Every once in a while I run into someone that has a JVM that is running back to back collections and yet the heap is still almost full after each attempt! When they discover that their problem is related to the JVM not having enough memory they often ask the question, why didn't the JVM throw an OutOfMemoryError? After all my application is not making any forward progress and the reason is Java heap is almost completely exhausted.
First things first, if you're lucky, you may never realize that your JVM is running a ponzi scheme on you. It’s telling your application that you have a infinite amount of memory so go ahead and just use it. The JVM’s garbage collectors are responsible for maintaining this illusion that all’s well in memory land.
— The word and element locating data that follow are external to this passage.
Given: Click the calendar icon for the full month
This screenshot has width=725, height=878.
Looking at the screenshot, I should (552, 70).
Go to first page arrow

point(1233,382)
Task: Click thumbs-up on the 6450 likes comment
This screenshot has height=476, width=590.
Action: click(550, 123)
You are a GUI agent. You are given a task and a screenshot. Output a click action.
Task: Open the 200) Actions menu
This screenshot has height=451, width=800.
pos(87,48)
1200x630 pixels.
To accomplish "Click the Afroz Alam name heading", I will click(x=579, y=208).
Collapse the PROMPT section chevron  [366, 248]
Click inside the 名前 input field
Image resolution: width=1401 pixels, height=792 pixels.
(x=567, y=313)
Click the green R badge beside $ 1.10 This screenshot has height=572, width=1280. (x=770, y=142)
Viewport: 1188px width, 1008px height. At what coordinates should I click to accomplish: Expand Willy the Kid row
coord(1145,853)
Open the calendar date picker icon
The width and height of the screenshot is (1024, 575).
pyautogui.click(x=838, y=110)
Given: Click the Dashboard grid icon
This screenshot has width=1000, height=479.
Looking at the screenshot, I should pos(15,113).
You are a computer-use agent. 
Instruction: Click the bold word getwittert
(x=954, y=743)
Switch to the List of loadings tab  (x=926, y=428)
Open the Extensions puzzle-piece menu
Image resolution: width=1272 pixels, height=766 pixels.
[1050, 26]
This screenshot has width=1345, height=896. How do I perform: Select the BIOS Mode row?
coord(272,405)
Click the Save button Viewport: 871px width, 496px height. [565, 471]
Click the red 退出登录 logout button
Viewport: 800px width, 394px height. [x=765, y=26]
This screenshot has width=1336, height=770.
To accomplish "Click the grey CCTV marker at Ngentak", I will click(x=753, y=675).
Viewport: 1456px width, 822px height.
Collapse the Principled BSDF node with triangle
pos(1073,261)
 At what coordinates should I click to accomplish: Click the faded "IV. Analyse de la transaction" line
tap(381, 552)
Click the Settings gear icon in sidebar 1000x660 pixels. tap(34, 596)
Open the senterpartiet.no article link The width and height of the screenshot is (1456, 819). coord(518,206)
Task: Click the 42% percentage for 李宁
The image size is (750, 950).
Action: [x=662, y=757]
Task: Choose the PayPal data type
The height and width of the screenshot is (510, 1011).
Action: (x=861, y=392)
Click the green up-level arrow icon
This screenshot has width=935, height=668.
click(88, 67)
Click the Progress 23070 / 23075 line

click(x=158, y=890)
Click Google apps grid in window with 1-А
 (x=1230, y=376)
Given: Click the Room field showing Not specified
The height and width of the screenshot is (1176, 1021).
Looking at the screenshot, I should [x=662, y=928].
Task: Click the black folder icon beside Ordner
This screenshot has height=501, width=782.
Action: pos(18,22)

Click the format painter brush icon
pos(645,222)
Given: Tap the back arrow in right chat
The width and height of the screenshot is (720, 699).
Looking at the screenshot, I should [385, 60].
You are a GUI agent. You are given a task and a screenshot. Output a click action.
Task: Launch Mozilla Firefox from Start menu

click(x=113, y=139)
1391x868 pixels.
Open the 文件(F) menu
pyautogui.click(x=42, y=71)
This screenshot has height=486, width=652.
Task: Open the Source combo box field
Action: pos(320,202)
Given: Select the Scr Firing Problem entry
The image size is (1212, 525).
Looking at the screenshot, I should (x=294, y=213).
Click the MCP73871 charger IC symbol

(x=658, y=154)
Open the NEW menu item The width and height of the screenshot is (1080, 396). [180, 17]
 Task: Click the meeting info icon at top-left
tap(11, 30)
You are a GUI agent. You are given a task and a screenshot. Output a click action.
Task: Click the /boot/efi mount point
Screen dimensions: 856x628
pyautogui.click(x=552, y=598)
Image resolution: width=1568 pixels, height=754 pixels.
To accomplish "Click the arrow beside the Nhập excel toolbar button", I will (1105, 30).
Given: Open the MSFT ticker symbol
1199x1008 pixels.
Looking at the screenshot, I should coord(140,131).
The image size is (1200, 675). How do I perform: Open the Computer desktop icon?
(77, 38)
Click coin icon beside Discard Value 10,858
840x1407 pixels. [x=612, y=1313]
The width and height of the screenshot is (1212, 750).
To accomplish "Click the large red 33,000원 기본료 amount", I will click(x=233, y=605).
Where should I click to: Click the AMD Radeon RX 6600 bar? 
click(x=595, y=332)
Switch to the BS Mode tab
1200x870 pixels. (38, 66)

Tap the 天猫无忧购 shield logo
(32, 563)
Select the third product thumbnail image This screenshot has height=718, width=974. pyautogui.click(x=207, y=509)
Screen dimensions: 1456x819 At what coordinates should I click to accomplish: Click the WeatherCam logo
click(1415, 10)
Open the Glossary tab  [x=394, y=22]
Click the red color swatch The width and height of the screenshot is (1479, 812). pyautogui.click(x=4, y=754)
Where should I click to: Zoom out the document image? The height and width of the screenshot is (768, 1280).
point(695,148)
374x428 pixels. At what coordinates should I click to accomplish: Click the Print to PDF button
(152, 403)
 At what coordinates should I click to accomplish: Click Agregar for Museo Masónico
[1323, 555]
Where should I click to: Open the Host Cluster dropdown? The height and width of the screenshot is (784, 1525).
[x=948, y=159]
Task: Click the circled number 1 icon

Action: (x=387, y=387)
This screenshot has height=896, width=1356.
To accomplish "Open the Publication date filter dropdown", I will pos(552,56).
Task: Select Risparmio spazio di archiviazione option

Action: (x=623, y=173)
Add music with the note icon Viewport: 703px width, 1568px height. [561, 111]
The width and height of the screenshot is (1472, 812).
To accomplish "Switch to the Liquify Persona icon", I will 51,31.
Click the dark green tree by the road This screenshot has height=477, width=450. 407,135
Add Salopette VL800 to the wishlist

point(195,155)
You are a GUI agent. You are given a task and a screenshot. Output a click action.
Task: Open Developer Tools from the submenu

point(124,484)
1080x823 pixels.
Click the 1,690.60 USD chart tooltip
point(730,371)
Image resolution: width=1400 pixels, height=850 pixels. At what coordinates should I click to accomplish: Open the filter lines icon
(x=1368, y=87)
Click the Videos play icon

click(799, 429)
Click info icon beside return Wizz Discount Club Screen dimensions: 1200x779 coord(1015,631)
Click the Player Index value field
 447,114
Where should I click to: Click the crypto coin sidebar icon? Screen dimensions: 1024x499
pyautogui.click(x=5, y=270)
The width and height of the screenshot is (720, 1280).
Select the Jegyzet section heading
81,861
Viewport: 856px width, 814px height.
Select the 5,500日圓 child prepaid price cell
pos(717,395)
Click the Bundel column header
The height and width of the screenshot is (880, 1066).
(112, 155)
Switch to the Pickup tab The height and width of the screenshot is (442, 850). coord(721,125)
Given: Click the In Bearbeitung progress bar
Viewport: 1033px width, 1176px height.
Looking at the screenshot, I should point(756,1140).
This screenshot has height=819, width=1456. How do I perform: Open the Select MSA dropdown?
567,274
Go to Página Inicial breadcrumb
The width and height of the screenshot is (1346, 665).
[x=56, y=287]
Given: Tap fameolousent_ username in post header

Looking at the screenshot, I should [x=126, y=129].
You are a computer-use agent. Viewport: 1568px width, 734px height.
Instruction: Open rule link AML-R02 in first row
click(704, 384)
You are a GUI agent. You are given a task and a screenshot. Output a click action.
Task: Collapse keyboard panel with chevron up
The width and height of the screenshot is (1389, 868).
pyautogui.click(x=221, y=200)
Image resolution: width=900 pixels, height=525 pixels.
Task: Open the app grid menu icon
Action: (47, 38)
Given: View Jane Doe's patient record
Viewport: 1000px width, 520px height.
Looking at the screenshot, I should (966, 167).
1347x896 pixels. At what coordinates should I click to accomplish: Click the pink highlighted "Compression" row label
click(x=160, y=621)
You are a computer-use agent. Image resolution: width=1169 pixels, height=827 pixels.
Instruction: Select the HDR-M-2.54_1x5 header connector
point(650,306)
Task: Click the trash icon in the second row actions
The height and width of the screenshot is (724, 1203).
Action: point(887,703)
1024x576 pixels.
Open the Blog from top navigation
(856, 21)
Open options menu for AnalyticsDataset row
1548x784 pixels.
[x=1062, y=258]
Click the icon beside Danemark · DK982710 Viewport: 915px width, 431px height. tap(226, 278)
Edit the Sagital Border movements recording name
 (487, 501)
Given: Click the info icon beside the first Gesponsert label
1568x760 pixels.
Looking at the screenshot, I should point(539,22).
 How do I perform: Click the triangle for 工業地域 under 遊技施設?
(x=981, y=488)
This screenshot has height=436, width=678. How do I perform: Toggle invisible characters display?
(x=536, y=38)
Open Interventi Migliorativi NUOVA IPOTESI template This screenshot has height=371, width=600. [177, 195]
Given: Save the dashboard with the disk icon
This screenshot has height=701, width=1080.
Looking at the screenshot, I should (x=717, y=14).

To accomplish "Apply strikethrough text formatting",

But in order to maintain this illusion the garbage collector has to magically freeze time using a “safe-pointing” spell so that the application doesn’t even realize what happened. However, as much as time may have stopped for your application, time hasn’t stopped for those using your application. If your application keeps a lot of live data the garbage collector are going to have to work much harder to maintain the illusion. While your application may not notice how often or for how long it’s been frozen for, your users will. But no matter because your application trusts the JVM and the JVM will work hard, heroically, even foolishly to maintain the illusion when it’s clear the gig is up leaving people wondering, why didn’t my app throw an OOME. Lets follow a GC log fragment to see if we can sort things out
85.578: [GC 85.578: [ParNew: 17024K->2110K(19136K), 0.0352412 secs] 113097K->106307K(126912K), 0.0353280 secs]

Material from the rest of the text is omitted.